You could loop over the html string to detect the angle brackets and build up an array of tags and whether there was a matching closing tag for each one. The problem is, HTML allows for non closing tags, such as img, br, meta - so you'd need to know about those. You would also need to have rules to check the order of closing, because just matching an open with a close doesn't make valid HTML - if you open a div, then a p and then close the div and then close the p, that isn't valid.
Your requirement is very unclear so most of this is guesswork. Also, you have provided no code which would help to clarify what it is you want to do.
One solution could be:
a. Find the text between the <p>
and the </p>
tags. You can use the following Regex for this or use a simple string search:
\<p\>(.*?)\</p\>
b. In the found text, apply a Substring()

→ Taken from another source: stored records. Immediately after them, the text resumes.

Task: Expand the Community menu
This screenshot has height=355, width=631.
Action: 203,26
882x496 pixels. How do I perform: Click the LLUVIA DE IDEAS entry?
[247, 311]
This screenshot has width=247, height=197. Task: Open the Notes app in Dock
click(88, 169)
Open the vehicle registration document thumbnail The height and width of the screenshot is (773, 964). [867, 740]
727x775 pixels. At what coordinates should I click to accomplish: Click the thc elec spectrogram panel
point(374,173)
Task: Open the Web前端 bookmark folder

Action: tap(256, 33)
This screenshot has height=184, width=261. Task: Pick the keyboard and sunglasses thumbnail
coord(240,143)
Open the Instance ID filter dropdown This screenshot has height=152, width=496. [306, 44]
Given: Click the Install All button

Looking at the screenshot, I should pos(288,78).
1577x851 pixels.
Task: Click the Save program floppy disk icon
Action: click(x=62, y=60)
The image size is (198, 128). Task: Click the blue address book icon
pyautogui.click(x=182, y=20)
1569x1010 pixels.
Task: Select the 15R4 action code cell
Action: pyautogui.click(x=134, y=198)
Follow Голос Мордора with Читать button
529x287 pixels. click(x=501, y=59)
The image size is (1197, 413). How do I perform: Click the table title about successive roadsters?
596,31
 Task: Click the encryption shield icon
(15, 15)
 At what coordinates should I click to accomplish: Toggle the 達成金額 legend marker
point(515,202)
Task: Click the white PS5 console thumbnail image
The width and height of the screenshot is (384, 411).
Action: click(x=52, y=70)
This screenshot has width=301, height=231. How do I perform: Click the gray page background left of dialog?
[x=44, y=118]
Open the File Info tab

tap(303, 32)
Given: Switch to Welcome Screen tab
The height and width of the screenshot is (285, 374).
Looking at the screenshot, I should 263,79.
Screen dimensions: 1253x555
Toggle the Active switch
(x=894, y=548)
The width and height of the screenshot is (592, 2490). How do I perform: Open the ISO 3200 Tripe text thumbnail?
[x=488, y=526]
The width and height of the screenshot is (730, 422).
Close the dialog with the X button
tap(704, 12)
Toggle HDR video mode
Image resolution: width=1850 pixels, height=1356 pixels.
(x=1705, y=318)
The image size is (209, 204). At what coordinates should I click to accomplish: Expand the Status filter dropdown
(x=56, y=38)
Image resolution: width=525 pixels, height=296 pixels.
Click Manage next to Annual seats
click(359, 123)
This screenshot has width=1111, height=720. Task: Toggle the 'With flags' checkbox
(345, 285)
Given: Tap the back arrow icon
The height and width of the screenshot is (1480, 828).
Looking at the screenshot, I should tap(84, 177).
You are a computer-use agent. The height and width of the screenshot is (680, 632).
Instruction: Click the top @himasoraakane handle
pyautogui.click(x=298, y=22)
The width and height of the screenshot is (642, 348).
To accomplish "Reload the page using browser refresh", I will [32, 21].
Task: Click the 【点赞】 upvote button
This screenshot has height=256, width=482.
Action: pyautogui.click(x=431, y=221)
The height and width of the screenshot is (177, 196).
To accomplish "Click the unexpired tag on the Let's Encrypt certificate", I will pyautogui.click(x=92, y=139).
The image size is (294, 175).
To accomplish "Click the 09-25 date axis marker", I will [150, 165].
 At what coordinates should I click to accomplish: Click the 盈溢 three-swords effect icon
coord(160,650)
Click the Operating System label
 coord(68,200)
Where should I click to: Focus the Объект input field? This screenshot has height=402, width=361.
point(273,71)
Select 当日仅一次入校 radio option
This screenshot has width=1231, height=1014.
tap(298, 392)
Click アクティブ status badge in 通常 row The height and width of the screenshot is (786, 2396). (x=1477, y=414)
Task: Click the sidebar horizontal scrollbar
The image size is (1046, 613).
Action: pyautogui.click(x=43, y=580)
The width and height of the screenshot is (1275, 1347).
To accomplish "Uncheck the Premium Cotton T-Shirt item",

to extract the required text.
c. Put back the extracted text between the <p>
and the </p>
tags.
You need to teach your code how to understand that your string is actually HTML or XML. Just treating it like a string won't allow you to work with it the way you want to. This means first transforming it to the correct format and then working with that format.
Use an XSL stylesheet
If your HTML is well-formed XML, load it into an XMLDocument
and run it through an XSL stylesheet that does something like the following:
<xsl:template match="p">
<xsl:value-of select="substring(text(), 0, 10)" />
</xsl:template>
Use an HTML parser
If it's not well-formed XML (as in your example, where you have a sudden </p>
in the middle), you'll need to use a HTML parser of some kind, such as HTML Agility Pack (see this question about C# HTML parsers).
Don't use regular expressions, since HTML is too complex to parse using regex.